By ZACH BRAZILLER
All signs pointed to a walkover.
Even going through the motions, No. 1 Lincoln held a 16-point lead over eighth-seeded Forest Hills early in the third quarter. The crowd was quiet, even thinning out somewhat after taking in three dramatic PSAL Class AA basketball quarterfinals .
Yet someone forgot to tell the Rangers there was a script to the final game of the day at Carnesecca Arena. Out of nowhere, the Queens school, which lost its head coach, Ben Chobhophand, Feb. 15 to suspension, came roaring back.
Grinding out baskets and stops against the bigger, more athletic and nationally ranked Railsplitters, Forest Hills was remarkably within one point with 4:00 remaining. It never could quite get over the hump — Lincoln’s Kamari Murphy and Isaiah Whitehead made sure of that — in a 50-42 loss, though Forest Hills didn’t have the downtrodden look of a team whose season had just ended at the final horn.
“I’m very proud,” said Forest Hills senior Nick Padgett, who tallied a team-high 11 points. “We held them to 50 points. I don’t think they were ever held to 50 points [this year].”
Padgett was kicking himself for missing two free throws with a chance to go ahead after a furious 23-8 lead had gotten them within a point. Lincoln answered with eight straight points thereafter to extinguish the uprising.
“Maybe it would’ve been a different outcome to this game,” he said.
Whitehead led Lincoln (26-2) with 16 points, seven rebounds and five assists, Murphy had 13 points, 10 rebounds and eight blocks and Shaquille Stokes finished with 10. Jose Torres and Shawn Branch contributed seven points apiece for Forest Hills.
Lincoln Coach Dwayne “Tiny” Morton felt his team lacked “energy” throughout, even when it led 30-14 in the third quarter.

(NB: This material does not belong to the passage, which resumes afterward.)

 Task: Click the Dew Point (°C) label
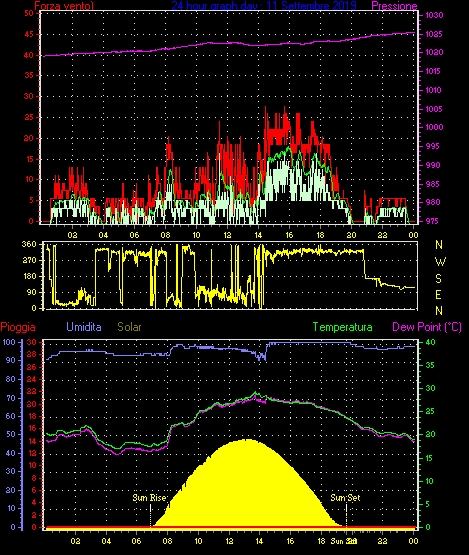(x=427, y=327)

He credited the feisty Rangers for that, for the way they hustled from start to finish, went back up after their shots were repeatedly rejected and kept on coming until the clock hit triple zeroes.
“I hope we know we can’t play like that, we gotta be high energy,” he said. “The message is we got to come [out] more hungry than the other team.”
Morton would’ve liked to see his guards force-feed the ball into the post. When Lincoln got it to Murphy and 7-footer Jordan Dickerson good things happened. The two, after all, combined to block 16 shots, an evident sign of their size advantage.
Morton didn’t subscribe to the notion it was good for Lincoln to get a game like this out of their system. Then again, he didn’t expect the quarterfinal to be a rout like many thought either. Lincoln scrimmaged Forest Hills early in the year and it was competitive, he said.
Lincoln is one of four teams left in ‘AA’ and made the plays in crunch time to advance. After Padgett missed the two free throws when the lead was down to one, Stokes hit two free throws, Whitehead drained a three-pointer and Murphy scores inside, icing the game.
As for Forest Hills (15-12), a tumultuous final few weeks to the season came to a close. On Feb. 15 Chobhaphand was suspended by the PSAL after an investigation found he illegally recruited former Francis Lewis student Denzel Thomas. He is appealing the decision.
The senior-dominated Rangers dedicated the rest of the season to the seventh-year coach and they went a step further this postseason, besting No. 9 Robeson 69-60 March 1. On Sunday, they gave Lincoln and its slew of Division I prospects all it wanted, surprising many in attendance.
The effort was emblematic of the program Chobhaphand has built, developing it into a Queens power and city contender. The coach wasn’t on the sideline barking out instructions, but his players felt his presence.
“He was with us,” Padgett said. “You just can’t see him. He’s here.”